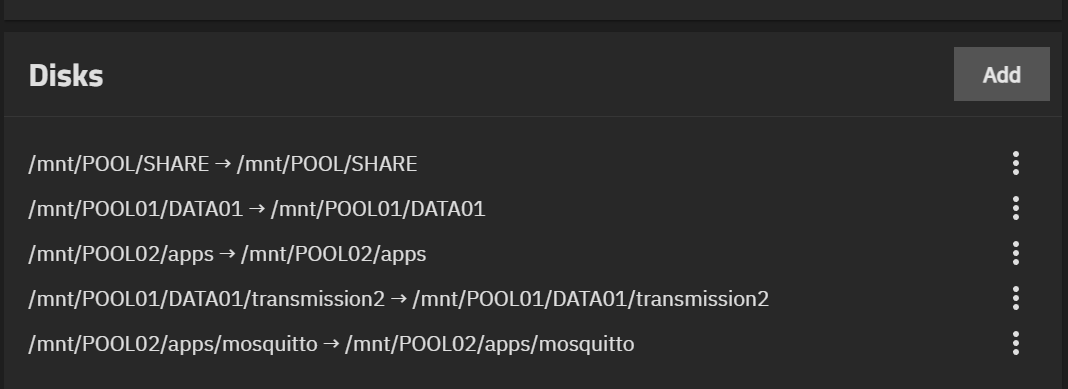The image size is (1068, 389).
Task: Open three-dot menu for /mnt/POOL01/DATA01 row
Action: tap(1016, 208)
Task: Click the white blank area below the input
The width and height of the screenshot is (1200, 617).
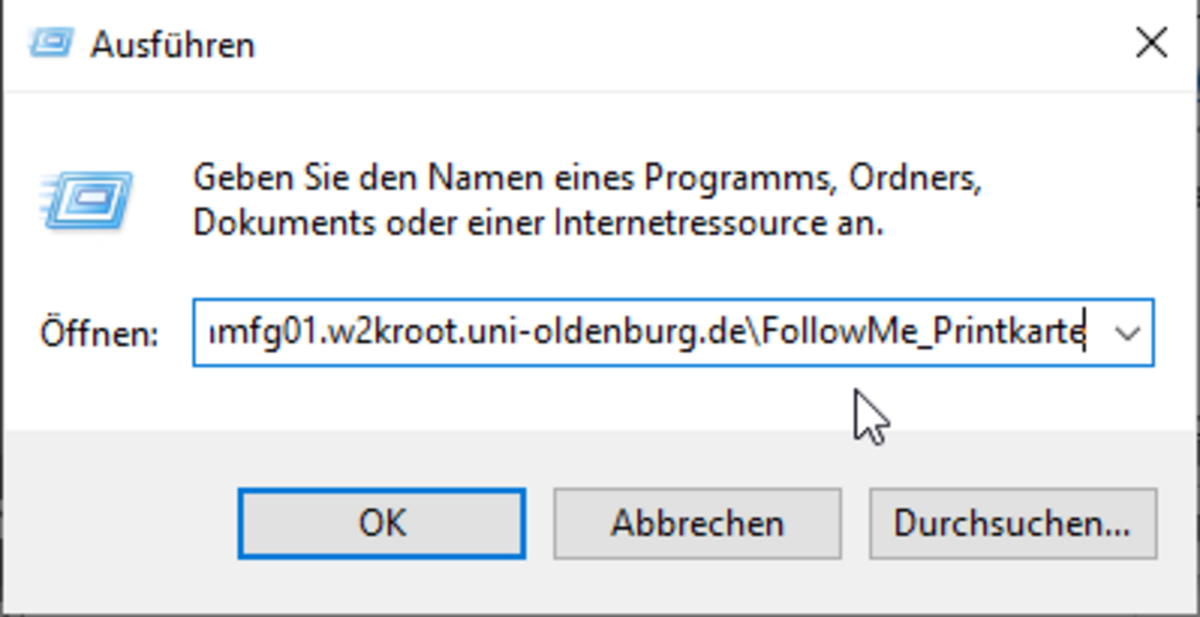Action: tap(500, 400)
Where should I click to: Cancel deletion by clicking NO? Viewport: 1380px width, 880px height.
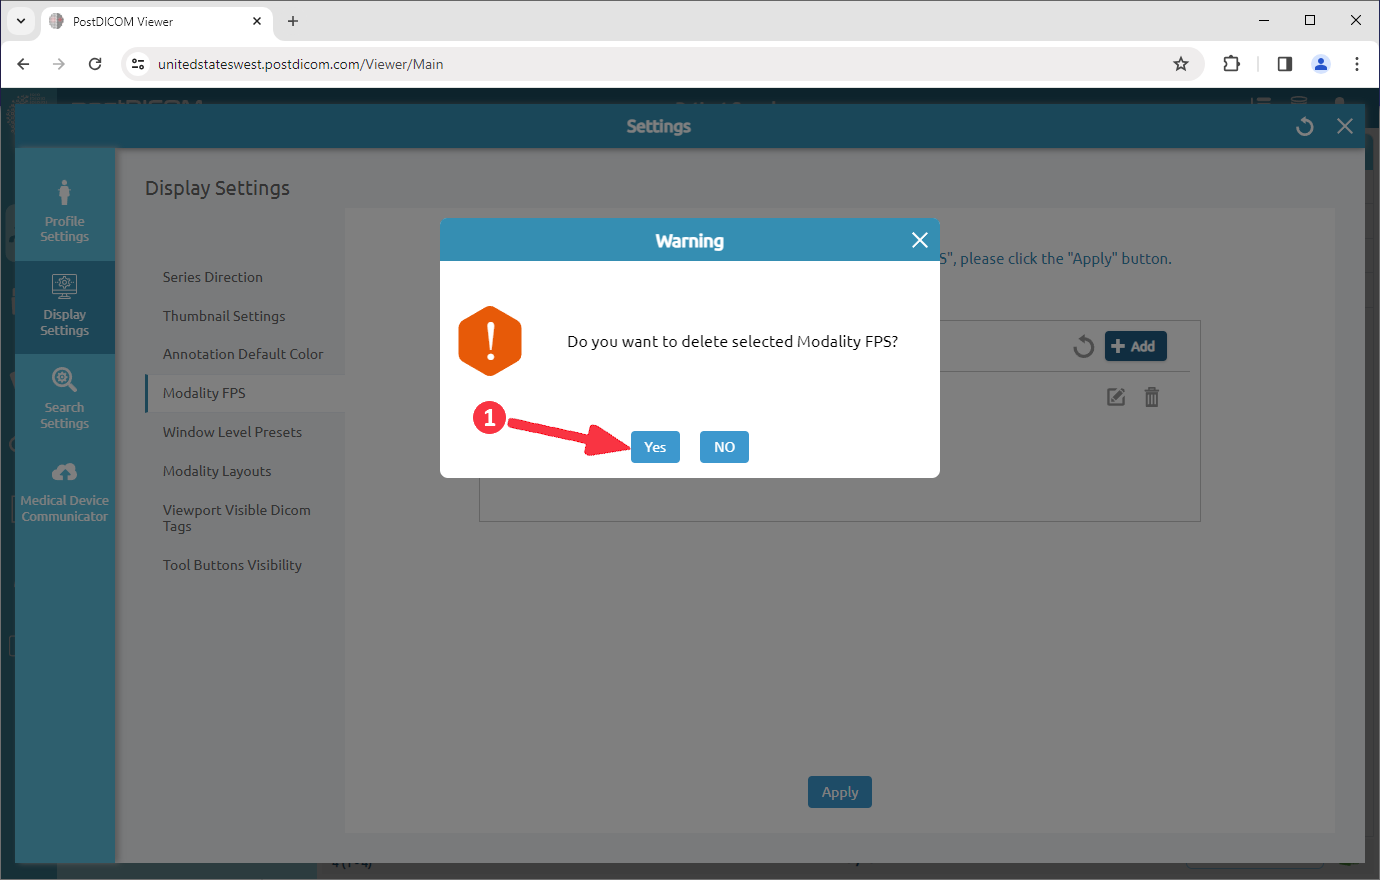tap(723, 447)
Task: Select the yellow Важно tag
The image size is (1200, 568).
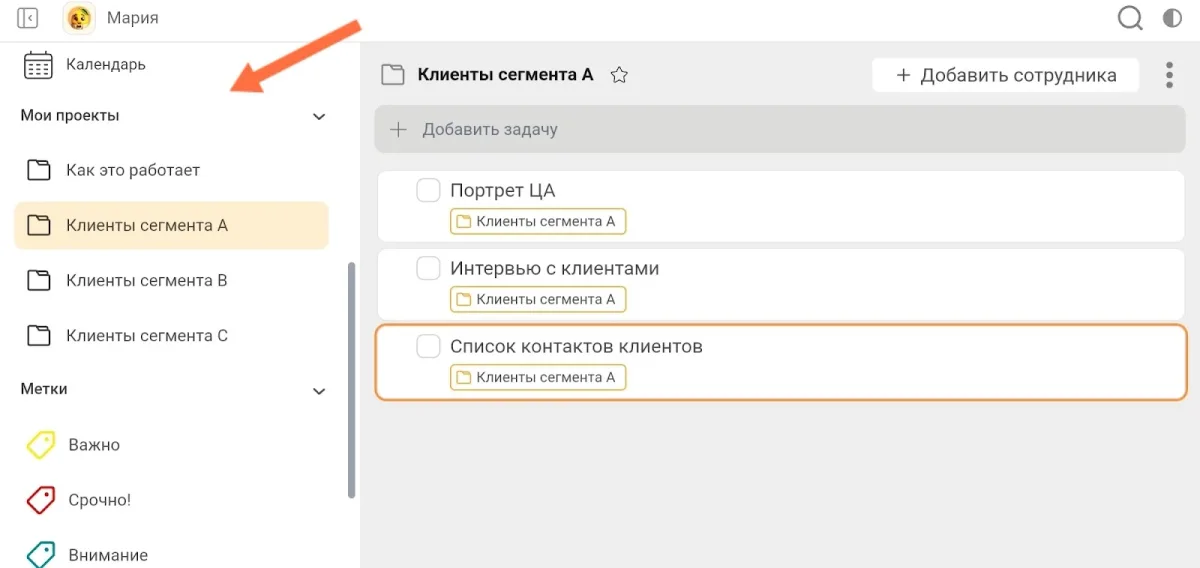Action: pos(93,445)
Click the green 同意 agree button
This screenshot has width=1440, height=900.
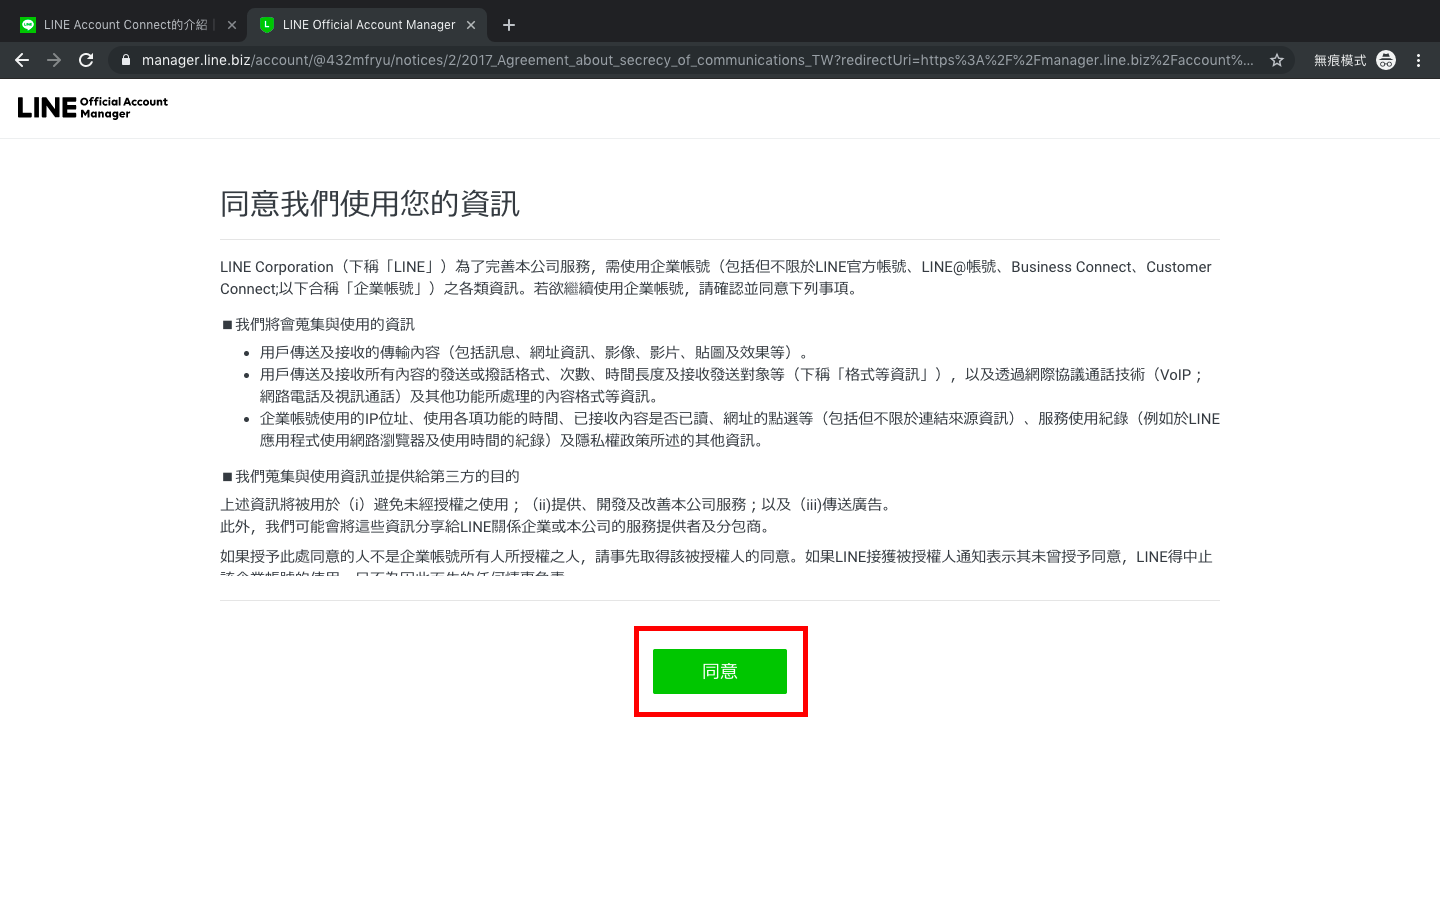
* * * * *
All that is needed is the lines from the line holding "Task: Click the" to the final line of the listing above, repeated exactly, pictures excluded.

Written response:
Task: Click the white blank area below the input
The width and height of the screenshot is (1200, 617).
Action: tap(500, 400)
Where should I click to: Cancel deletion by clicking NO? Viewport: 1380px width, 880px height.
tap(723, 447)
Task: Select the yellow Важно tag
The image size is (1200, 568).
Action: pos(93,445)
Click the green 同意 agree button
This screenshot has width=1440, height=900.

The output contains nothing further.